Four-wheel drive myths. You’ve heard them uttered by mates and mates of mates; possibly repeated on internet forums; and they just refuse to die. Some of them are harmless, but a lot of myths, if taken seriously, will get you into a lot of trouble. Here six of the biggest myths about 4x4ing debunked – hopefully once and for all!
1. All wheel drive is interchangeable with four-wheel drive
Repeat after me – All Wheel Drive is NOT Four-wheel drive. AWD may share some foundational principles with 4WD, but it is NOT the same thing. The major difference between AWD and 4WD is the ability to lock the centre differential, which makes a massive impact on off-road and rough terrain. On an AWD, you’re only going to get drive to your front or back in rough terrain.
2. All four wheels must spin when stuck
If you’ve ever been stuck in mud, you may have seen all four wheels rotate when throttle is applied. As discussed in the last myth, a 4WD has an open front and rear differential, which allows both wheels on the same axle to receive equal torque. If one set of wheels is loose and the others stuck, the free wheel “eats up” the torque, leaving the other wheel stuck.

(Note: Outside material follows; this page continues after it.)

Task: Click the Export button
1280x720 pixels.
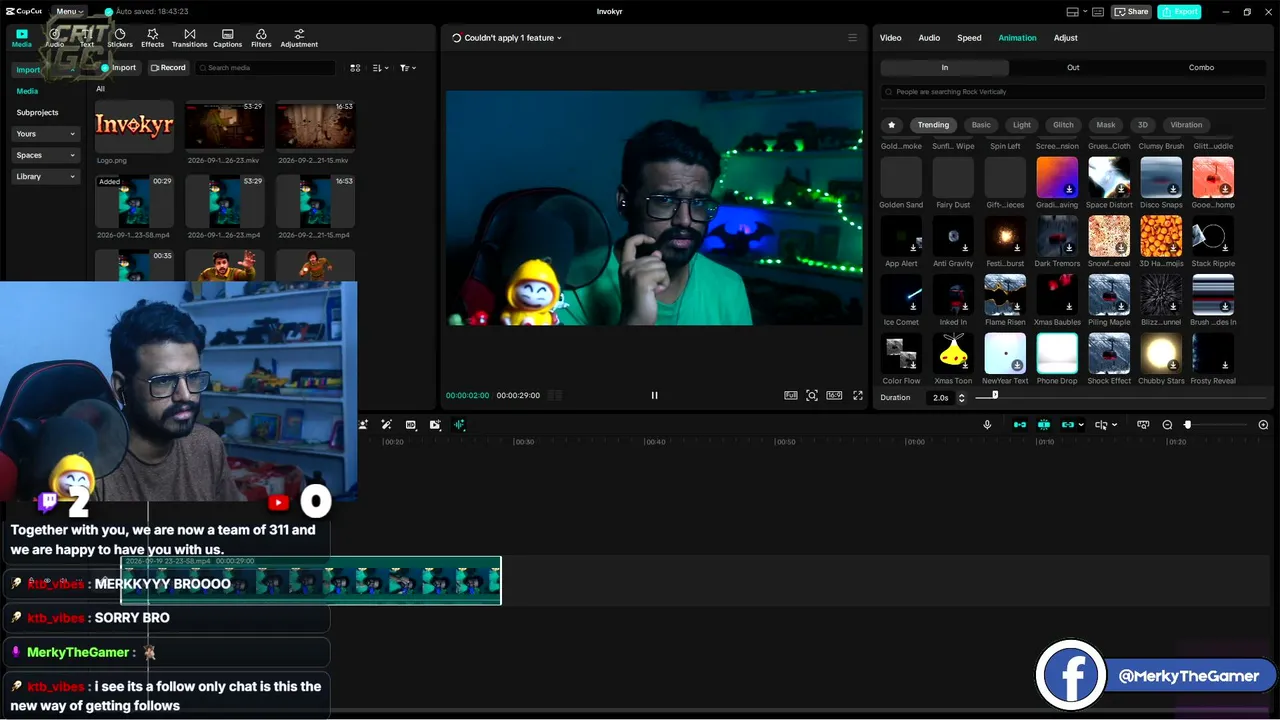Action: click(1180, 12)
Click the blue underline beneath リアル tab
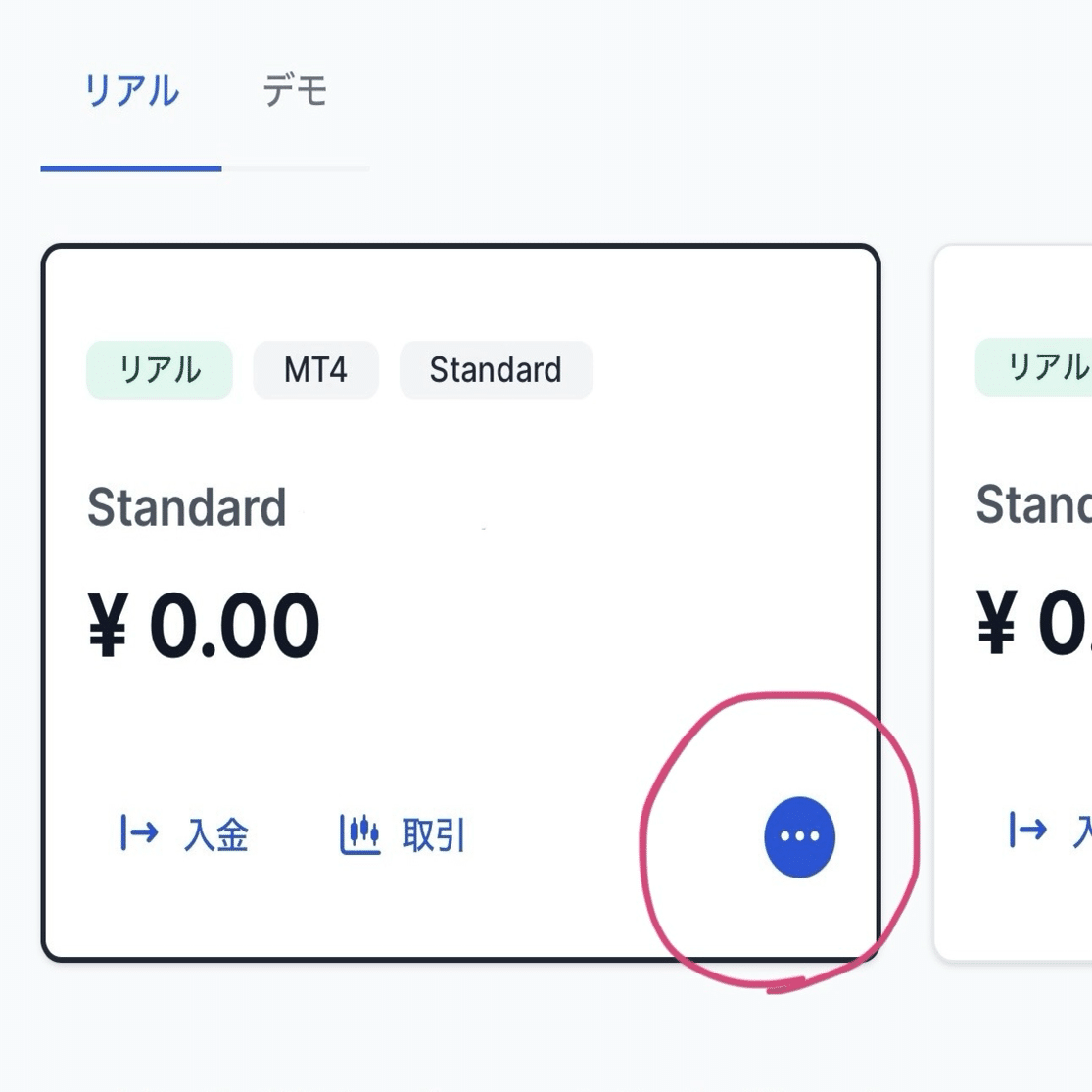 (131, 168)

Not ideal. Traction adding differentials can brake the free wheels and supply torque to the stuck wheels. In short – if you have a 4×4, it does not mean all four tyres will always make traction.
3. Mud or wet tyres are useless in snow
For those of us in Australia, snow tyres are a good buy when heading up into snow country. You really have to want to go to the snow. However, for day trips or unexpected snow storms (like that in the US or Europe) all-terrain tyres are adequate to get you through. You might have to reduce speed to compensate for the lack of siping, but technology has come a long way from needing “mud only” or “snow only” tyres.
4. You don’t need to adjust tyre pressure
One of the most common newbie mistakes – and myths – is that 4×4 owners don’t need to air down when going off-road. Airing down actually provides more traction and control, and a smoother ride. In many cases, a half-ton ute or SUV can run on about 100kpa of pressure (15 PSI in imperial), with an optimal 130-140kpa (20 PSI) for rockier and unstable terrain. As always, its best to experiment to know what works for you.
5. Wire winch cable is stronger than the alternatives
This could be due to the age-old tension between science and common-sense – common sense dictates wire winch cable is stronger. It’s steel, right? What’s stronger than steel? Well, currently, a lot of things. Engineers, research, and scientific studies show that many synthetics is just as strong – if not stronger – than wire.
6. Front auto lockers do not provide steering
Another misconception is that automatic positive locking differential (auto lockers) can impede your steering ability around tight corners. There is some truth to it – only while you’re accelerating, however. By accelerating before a corner and coasting through, it doesn’t engage the locker, which gives you full steering control.